> [Source records]:
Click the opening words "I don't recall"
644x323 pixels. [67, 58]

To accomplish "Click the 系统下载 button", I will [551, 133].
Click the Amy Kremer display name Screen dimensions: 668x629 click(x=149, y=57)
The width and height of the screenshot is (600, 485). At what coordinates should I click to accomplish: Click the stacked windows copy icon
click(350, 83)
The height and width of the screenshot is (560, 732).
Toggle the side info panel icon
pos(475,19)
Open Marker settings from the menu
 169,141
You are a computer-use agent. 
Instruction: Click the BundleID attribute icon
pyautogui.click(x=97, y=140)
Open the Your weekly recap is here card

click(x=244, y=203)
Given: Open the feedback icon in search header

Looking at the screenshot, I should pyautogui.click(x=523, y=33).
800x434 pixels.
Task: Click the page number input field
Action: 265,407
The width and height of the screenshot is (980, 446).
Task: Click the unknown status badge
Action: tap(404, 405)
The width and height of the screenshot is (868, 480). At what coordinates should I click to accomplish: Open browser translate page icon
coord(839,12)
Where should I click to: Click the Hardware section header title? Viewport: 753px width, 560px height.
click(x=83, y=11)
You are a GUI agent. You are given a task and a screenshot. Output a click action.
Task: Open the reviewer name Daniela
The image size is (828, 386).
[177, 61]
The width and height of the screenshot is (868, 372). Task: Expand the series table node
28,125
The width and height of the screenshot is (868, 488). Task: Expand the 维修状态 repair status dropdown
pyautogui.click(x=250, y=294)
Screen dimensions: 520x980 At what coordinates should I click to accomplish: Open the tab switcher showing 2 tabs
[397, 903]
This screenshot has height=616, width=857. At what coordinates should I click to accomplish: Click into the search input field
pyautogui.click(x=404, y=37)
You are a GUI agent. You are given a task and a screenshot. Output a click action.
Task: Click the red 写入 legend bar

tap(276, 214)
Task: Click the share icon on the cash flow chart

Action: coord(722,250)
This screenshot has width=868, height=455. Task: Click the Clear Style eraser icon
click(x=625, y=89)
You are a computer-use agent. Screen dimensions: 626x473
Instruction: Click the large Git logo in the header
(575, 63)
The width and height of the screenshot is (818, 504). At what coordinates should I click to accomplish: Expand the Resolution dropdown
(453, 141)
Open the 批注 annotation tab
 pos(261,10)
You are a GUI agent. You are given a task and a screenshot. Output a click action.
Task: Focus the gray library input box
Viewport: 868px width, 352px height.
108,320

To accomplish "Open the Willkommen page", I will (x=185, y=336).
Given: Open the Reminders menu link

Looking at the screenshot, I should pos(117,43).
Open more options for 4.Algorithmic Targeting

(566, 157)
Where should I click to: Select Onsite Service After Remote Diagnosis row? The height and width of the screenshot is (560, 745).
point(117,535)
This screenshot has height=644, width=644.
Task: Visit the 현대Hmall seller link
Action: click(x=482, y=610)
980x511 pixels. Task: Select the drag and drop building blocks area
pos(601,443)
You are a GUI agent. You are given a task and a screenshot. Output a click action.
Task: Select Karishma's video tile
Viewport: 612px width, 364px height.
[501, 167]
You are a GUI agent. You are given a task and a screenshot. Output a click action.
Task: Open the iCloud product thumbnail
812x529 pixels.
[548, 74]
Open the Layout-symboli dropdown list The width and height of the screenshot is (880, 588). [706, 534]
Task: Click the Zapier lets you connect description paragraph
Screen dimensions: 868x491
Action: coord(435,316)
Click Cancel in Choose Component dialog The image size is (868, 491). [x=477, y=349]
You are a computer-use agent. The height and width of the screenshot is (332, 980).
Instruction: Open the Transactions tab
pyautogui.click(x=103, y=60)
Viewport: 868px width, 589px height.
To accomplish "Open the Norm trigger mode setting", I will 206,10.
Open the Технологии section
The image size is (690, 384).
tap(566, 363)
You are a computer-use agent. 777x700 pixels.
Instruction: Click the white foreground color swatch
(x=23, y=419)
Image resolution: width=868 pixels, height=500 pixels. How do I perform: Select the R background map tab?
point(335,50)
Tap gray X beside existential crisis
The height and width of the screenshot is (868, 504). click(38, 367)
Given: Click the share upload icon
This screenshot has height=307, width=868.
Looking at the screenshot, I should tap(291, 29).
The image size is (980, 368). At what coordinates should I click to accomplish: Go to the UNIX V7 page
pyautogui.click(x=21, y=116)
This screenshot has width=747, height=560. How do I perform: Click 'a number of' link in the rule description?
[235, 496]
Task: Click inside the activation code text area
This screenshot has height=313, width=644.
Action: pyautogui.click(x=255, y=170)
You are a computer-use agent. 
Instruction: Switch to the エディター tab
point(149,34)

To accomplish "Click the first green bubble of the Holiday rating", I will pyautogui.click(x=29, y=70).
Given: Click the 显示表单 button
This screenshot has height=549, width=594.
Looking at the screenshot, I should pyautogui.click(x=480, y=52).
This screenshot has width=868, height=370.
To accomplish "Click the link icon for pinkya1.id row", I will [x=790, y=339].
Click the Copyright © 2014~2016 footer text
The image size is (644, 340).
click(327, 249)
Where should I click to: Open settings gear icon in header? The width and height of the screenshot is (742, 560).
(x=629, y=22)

> [Task item]:
Repeat exactly the lines of the data from the first one through the line with "The height and width of the screenshot is (560, 732).", both of them included.

> [Problem solution]:
Click the opening words "I don't recall"
644x323 pixels. [67, 58]

To accomplish "Click the 系统下载 button", I will [551, 133].
Click the Amy Kremer display name Screen dimensions: 668x629 click(x=149, y=57)
The width and height of the screenshot is (600, 485). At what coordinates should I click to accomplish: Click the stacked windows copy icon
click(350, 83)
The height and width of the screenshot is (560, 732).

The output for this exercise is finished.